T
HAT AFTERNOON ROGET FOUND THAT HIS ROUNDS about the town had taken him near Claxledgate, the gate that led out of the city into the poor suburb of Butwerk. Since Butwerk was the district where most of Lincoln’s prostitutes plied their trade, he decided to go to Whore’s Alley and ask the bawds who lived there if Ivor Severtsson had ever had occasion to pay for their services.
Most of the stewe-keepers knew Roget and were wary of him. Although it was the town bailiff who had jurisdiction over the management of their brothels, the captain of Camville’s guard was a man who was well-known for his ruthless treatment of any who disturbed the sheriff’s peace. His sudden appearance in Whore’s Alley made them all uneasy.

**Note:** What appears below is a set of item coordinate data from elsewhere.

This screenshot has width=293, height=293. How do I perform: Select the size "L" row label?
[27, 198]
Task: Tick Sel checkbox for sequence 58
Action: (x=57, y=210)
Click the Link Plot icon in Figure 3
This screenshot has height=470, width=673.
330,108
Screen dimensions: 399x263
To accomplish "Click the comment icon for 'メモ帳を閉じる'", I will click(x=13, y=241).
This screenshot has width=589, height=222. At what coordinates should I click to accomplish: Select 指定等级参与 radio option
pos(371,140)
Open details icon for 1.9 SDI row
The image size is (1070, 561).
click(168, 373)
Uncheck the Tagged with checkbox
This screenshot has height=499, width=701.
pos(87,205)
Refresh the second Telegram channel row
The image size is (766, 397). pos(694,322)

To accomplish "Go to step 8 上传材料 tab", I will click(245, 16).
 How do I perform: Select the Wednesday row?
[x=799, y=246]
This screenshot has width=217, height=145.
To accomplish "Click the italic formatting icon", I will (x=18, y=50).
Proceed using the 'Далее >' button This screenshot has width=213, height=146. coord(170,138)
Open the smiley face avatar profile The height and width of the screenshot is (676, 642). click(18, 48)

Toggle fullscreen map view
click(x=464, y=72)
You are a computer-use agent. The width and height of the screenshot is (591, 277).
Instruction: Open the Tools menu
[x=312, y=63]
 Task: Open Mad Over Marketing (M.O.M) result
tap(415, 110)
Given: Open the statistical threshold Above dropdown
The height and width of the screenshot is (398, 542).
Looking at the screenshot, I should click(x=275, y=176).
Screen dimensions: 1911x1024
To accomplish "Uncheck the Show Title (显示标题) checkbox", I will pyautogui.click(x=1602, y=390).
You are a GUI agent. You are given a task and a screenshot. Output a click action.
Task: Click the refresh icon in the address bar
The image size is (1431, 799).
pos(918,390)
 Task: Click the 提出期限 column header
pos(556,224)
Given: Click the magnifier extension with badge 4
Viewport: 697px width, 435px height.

While Roget’s presence may have caused trepidation among the stewe-keepers, the bawds were pleased to see him. Although he had never had the need to pay for the services of a harlot, they all knew him as a man who enjoyed the company of women, and one or two of the bawds had willingly shared his bed purely for the pleasure of his company. All of them would gladly have helped him if they could, but unfortunately none remembered having a customer such as Roget described. Severtsson’s appearance, with his height and startlingly fair hair and pale eyes, was distinctive, and while many of the male inhabitants of Lincoln could number an antecedent of Nordic origin in their family, none had so completely inherited not only the colouring Ivor Severtsson possessed, but also the height and strength. Each of the harlots shook her head reluctantly in response to the captain’s question.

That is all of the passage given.